I flew to the East Coast last week. When I was a boy, airplane travel was a relatively infrequent occurrence. My family took the train or drove most places. My grandparents lived in South Carolina, so at least once a year we would drive from our home in Massachusetts to my cousins’ home in Washington D.C. We would park our car there and then take the train from Washington to Charleston.

In those days, Amtrak was perpetually delayed. So we would spend what seemed like the better part of a night and a day on the train. The thing I remember most about those trips is the time I had to myself. Some of it, whether in the car or on the train, was spent looking out the window and daydreaming. Don’t we all love to get lost in our imagination for a while?

Books, though, occupied the largest portion of my time. I always brought several on trips and often read most or all of them. As a little kid, fantasy and science fiction captivated me: J.R.R. Tolkien, C.S. Lewis, Piers Anthony, and the like. As I got older I’d read spy novels. Robert Ludlum or Tom Clancy or Ken Follett were perennial favorites. It is hardly highbrow fiction but the exciting tales and the memorable characters kept me transfixed. I looked forward to traveling because I knew it meant I could be immersed in a great story.

I have not really changed my reading habits over the years since those boyhood odysseys. On this most recent trip, I brought a Lee Child Jack Reacher novel and a story about a gun-slinging westerner in late 19th century London called Mr. American. Great stuff which took my mind off the lack of legroom.

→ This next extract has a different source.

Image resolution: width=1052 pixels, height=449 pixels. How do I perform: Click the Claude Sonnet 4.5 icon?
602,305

I didn’t see a lot of other people reading on my flights. Most were watching something on a screen. All the window shades were down, so there was no chance to marvel at the landscape below. I have asked our students at Cate how often they read and what they read. Based on data gathered over the last five years, our kids prefer fiction over non-fiction. Nearly 70% prefer reading an actual book over an audiobook or e-reader experience. On the Kern trip, I was heartened by the number of juniors who brought books, many of them appreciably more sophisticated and intellectual than my selections.

Seb Sutch ’24, for instance, brought a copy of Hemingway’s For Whom The Bell Tolls. He admitted his mom had been encouraging him to read the book, but there was another more internal motivation that drove him. Said Seb recently, “It’s long been a goal of mine to be a reader of the literary ‘greats’, but I’ve always been a little daunted by the prospect of reading a book I’d usually only encounter in English class. This summer, though, I finally worked up the courage to realize that ambition. I worked my way through a few Salinger novels and more than enough Murakami. I began For Whom the Bell Tolls on my way to Cate, and took it to the Kern to finish.”

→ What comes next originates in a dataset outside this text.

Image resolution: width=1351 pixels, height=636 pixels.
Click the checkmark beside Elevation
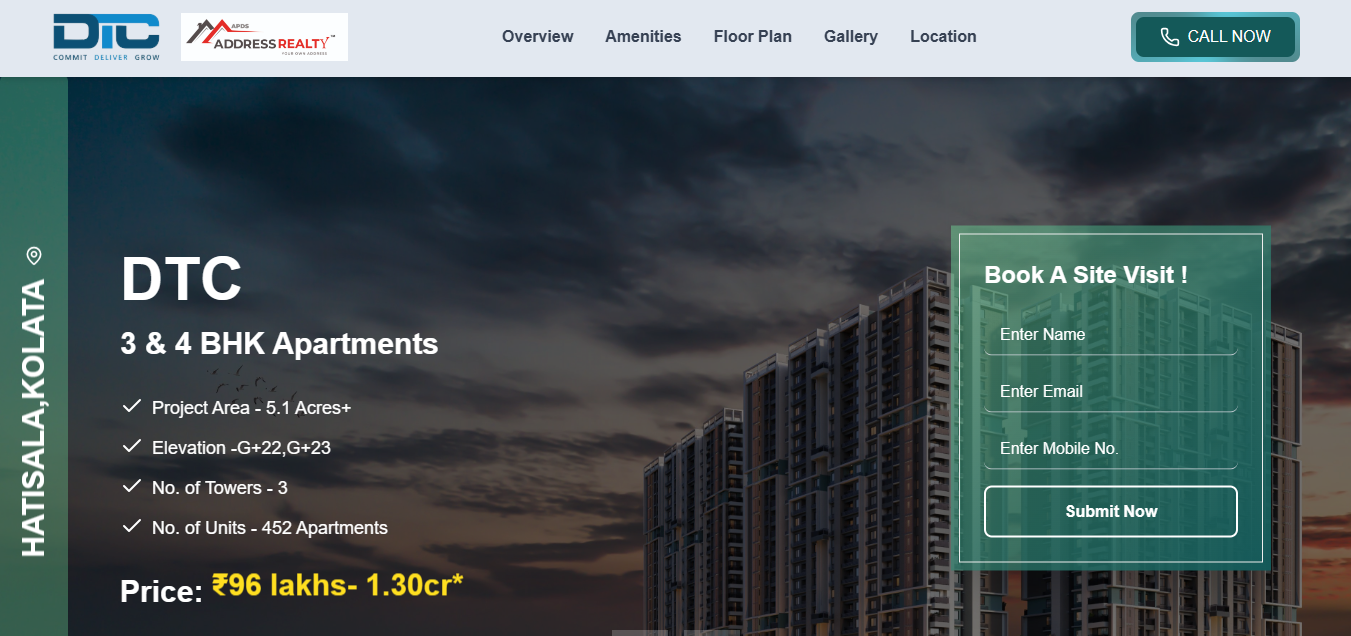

Jules Wecker ’24 brought another classic: Jane Austen’s Emma. He said, “I’ve recently been reading exactly what my dad reads, and I think it has been fun for both of us.” Tyler Martinez ’24 brought Looking for Alaska by John Green.

Many students tell me that they would like to read more, but that they just don’t have the time. They are right, of course. The pattern here is full, and recreation, when it does come, is rarely of the solitary sort. But I like the interest that I see in our students in the stories that are available to them. I can’t fault the evolution towards video. I love movies, too. And a great tale is compelling however it is presented.

But that doesn’t mean I wasn’t a little disappointed looking around the plane and seeing so few open books, or that I wasn’t encouraged in the backcountry to find our students reading. During the time that I would spend taking in the passing landscape on our family trips of old, I would find myself questioning what lay beyond or within all I could see. But when I would open a book, whole worlds full of nuance and complexity would gradually be revealed.

Our students want access to those very worlds. They understand creative power in all of its forms, especially in language, which is why they continue to read and to express a desire to read more. We will always encourage such aspirations. And in perpetuity I will imagine Cate students traveling home on breaks or on the bus to a game reading books of their choosing and finding the same joy and discovery on each page that I first did all those years ago.